▶ _Objective_: Can you condense the paragraph that begins "My high school mathematics teacher" in the passage on problems versus exercises into a short list that keeps its main facts?

▶ _Document passage_:
--------

I could be late to this party. My apologies if you realized this well before I did.

Problems vs. Exercises

My high school mathematics teacher, Mr. Davis, classified all learning tasks in our classroom into two categories: problems and exercises. The distinction between the two is pretty simple. Problems set up a non-routine mathematical conflict. Once that conflict is resolved once, problems cease to be problems – they become exercises. Exercises tend to develop content skills or application of knowledge – problems serve to develop one’s habits of mathematical practice and understanding.

I tend to give a mixture of the two types to my students. The immediate question in an assessment context is whether my students have a particular skill or can apply concepts. Sometimes this can be established by doing several problems of the same or similar type. This is usually the situation when students sign up for a reassessment on a learning standard. In cases where I believe my students have overfit their understanding to a particular question type, I might throw them a problem – a new task that requires higher levels of understanding. I might also give them a task that I know is similar to a question they had wrong last time, with a twist. What I have found over time is that there needs to be a difference between what I give them on a subsequent assessment, or I won’t get a good reading on their mastery level.

The difficulty I’ve established over the past few years learning to use SBG has been curating my own set of problems and exercises for assessment. I have textbooks, both electronic and hard copy, and I’ve noted down the locations of good problems in analog and digital forms. I’ve always felt the need to guard these and not share them with students so that they don’t become exercises. My sense is that good problems are hard to find. Good exercises, on the other hand, are all over the place. This also means that if I’ve given Student A a particular problem, that I have to find an entirely different one for Student B in case the two pool their resources. In other words, Student A’s problem then becomes Student B’s exercise. I haven’t found that students end up thinking that way, but I still feel weird about using the same problem multiple times.

What I’ve always wanted was a source of problems that somehow straddled the two categories. I want to be able to give Student A a specific problem that I carefully designed for assessing a particular standard, and student B a different manifestation of that same problem. This might mean different numbers, or a slight variation that still assesses the same thing. I don’t want to have to reinvent the problem every single time – there must be a way to avoid repeating that effort. By carefully designing a problem once, and letting, say, a computer make randomized changes to different instances of that problem, I’ve created a task I can use with different students. Even if I’m in the market for exercises, it would be nice to be able to create those quickly and efficiently too. Being able to share that initial effort with other teachers who also share a need would be a bonus.

I think I’ve made an initial stab at creating something to fit that need.

Exploring Functions (and Non-Functions) Interactively

Heeding Dan’s encouragement to step things up in his NCTM talk, I revisited an introduction to functions activity that I put together three years ago. The idea is to get students to make observations about inputs and outputs and use the ‘notice and wonder’ parlance from the Math Forum to prompt conversations about these ideas.

I rewrote the activity with some deliberate changes and webified it to make it easy to access and share – you can find it here:
http://emwdx.github.io/functions-exploration/index.html

Screen Shot 2016-04-29 at 9.55.09 AM

The activity has a few elements that I want to highlight with the hope that you might consider (a) trying the activity with your students or (b) downloading the code for the activity, tweaking it, and then re-sharing it with your enhancements.

--------

Item coordinate data:
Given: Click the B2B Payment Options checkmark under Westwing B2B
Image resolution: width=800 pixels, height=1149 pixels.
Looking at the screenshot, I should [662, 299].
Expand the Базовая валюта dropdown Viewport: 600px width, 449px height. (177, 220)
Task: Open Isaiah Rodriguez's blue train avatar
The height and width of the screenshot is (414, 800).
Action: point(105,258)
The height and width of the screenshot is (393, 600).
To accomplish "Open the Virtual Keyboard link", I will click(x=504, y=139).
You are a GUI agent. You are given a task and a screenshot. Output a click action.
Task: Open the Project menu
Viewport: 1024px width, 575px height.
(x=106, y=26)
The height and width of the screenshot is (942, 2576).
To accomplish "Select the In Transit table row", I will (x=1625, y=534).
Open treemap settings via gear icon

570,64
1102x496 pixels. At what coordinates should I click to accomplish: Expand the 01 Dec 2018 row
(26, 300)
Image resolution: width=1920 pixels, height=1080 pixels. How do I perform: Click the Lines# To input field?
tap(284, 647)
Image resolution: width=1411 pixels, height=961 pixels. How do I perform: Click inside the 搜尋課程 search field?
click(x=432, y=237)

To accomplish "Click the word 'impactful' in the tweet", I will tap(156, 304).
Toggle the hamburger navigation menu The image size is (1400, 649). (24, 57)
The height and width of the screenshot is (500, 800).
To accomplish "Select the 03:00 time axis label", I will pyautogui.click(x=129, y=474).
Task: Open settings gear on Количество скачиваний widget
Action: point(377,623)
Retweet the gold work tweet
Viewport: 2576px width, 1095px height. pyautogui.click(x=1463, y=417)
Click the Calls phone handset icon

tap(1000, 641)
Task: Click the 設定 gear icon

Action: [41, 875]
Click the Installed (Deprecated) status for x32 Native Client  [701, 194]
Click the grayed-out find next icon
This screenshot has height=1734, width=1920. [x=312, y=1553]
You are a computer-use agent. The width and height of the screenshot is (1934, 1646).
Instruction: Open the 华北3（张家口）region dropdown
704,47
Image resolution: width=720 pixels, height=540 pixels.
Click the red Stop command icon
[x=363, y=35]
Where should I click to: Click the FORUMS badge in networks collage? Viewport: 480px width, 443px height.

--------

▶ _Written solution_:
- Mr. Davis, the author's high school mathematics teacher, sorted all classroom learning tasks into two categories: problems and exercises.
- Problems set up a non-routine mathematical conflict.
- Once that conflict has been resolved once, a problem becomes an exercise.
- Exercises tend to develop content skills or the application of knowledge.
- Problems develop habits of mathematical practice and understanding.